For many people, the process of estate planning includes making preparations for the latter stages of life, and there are a number of things to take into consideration. One of these is the possibility of incapacitation, and when you look at the statistics you can plainly see why planning for it is prudent. When you live during an era when people who have reached their mid-eighties and beyond are the fastest growing segment of the society it is clear that incapacity is something that you may well face during the latter stages of your life.

If a time comes when you can’t make medical decisions in your own behalf your family will be asked to make these decisions. Different people may have different opinions with regard to what is best for you or what you would do if you could make your own choices. The issue of being kept alive through the use of artificial means is often at the core of these disagreements, and we all remember the highly publicized Terri Schiavo case and how strongly family members can feel about the subject.

The way that you can nip this kind of thing in the bud and seize control of your own decision making come what may is through the execution of advance health care directives. One of these that is very commonly used is the Physician’s Directive, or what is sometimes called a “living will.” With a living will you state your medical preferences in writing and they become legally binding.
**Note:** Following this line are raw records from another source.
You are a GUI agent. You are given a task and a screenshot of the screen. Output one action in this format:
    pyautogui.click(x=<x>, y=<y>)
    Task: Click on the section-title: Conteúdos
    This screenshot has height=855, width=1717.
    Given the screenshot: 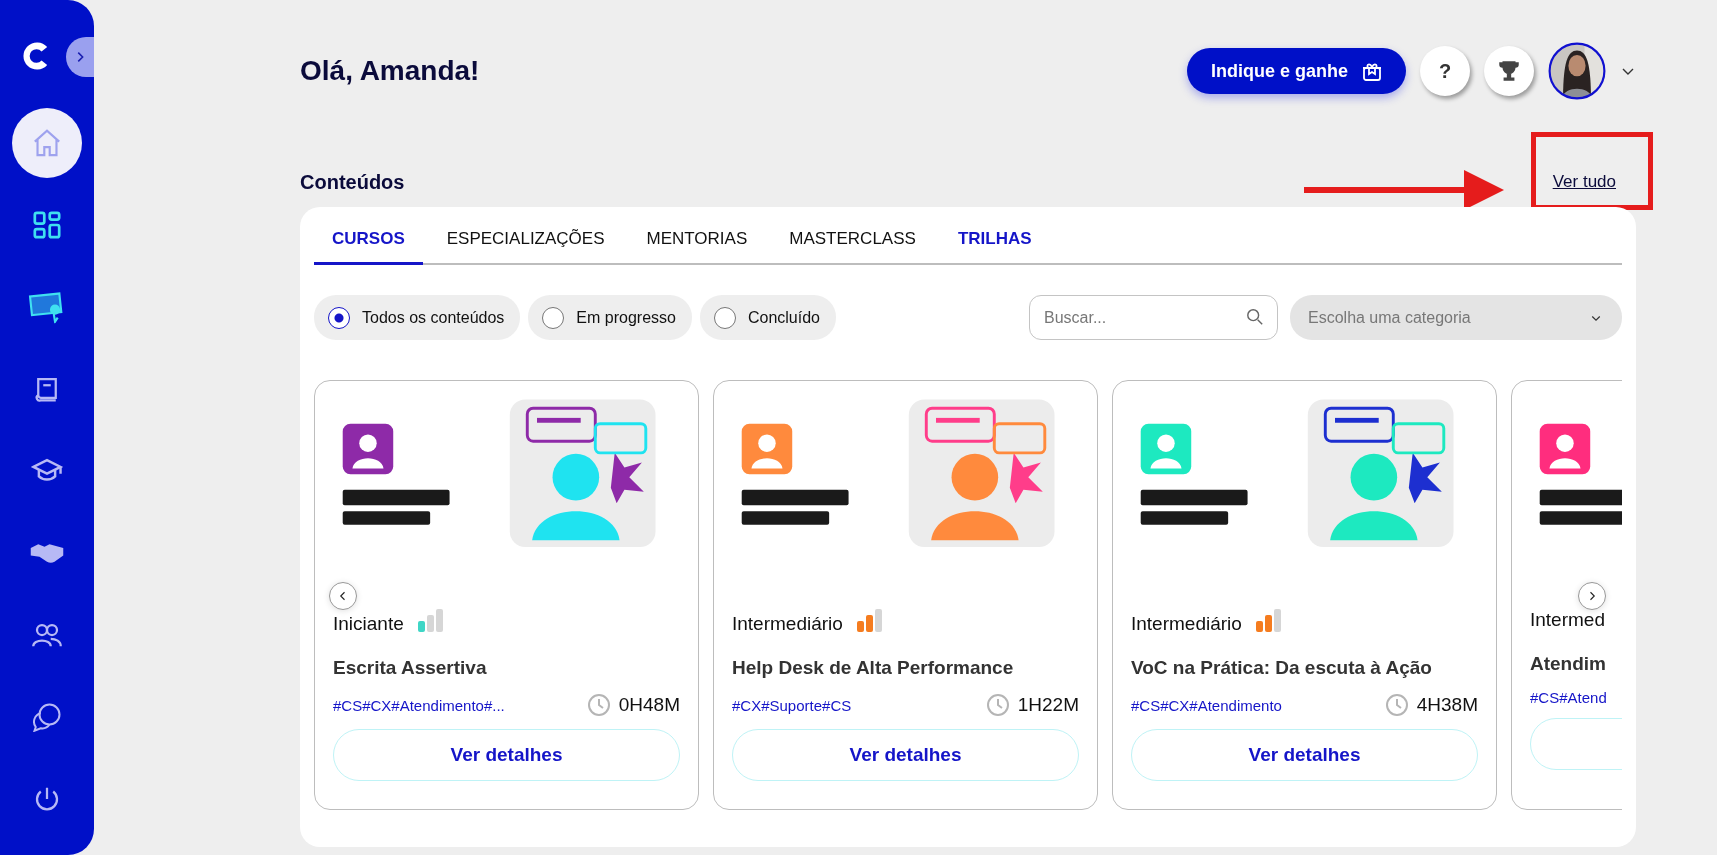 What is the action you would take?
    pyautogui.click(x=352, y=182)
So if you were to become incapacitated your family members and physicians would all be aware of your wishes and there would be no cause for disagreements.

The other advance directive that many people add is a durable medical power of attorney. With this instrument you name someone as an attorney-in-fact who can make decisions in your behalf should you become unable to make them for yourself. This is useful in addition to the other directive because something may arise that was not expressly covered in the living will document.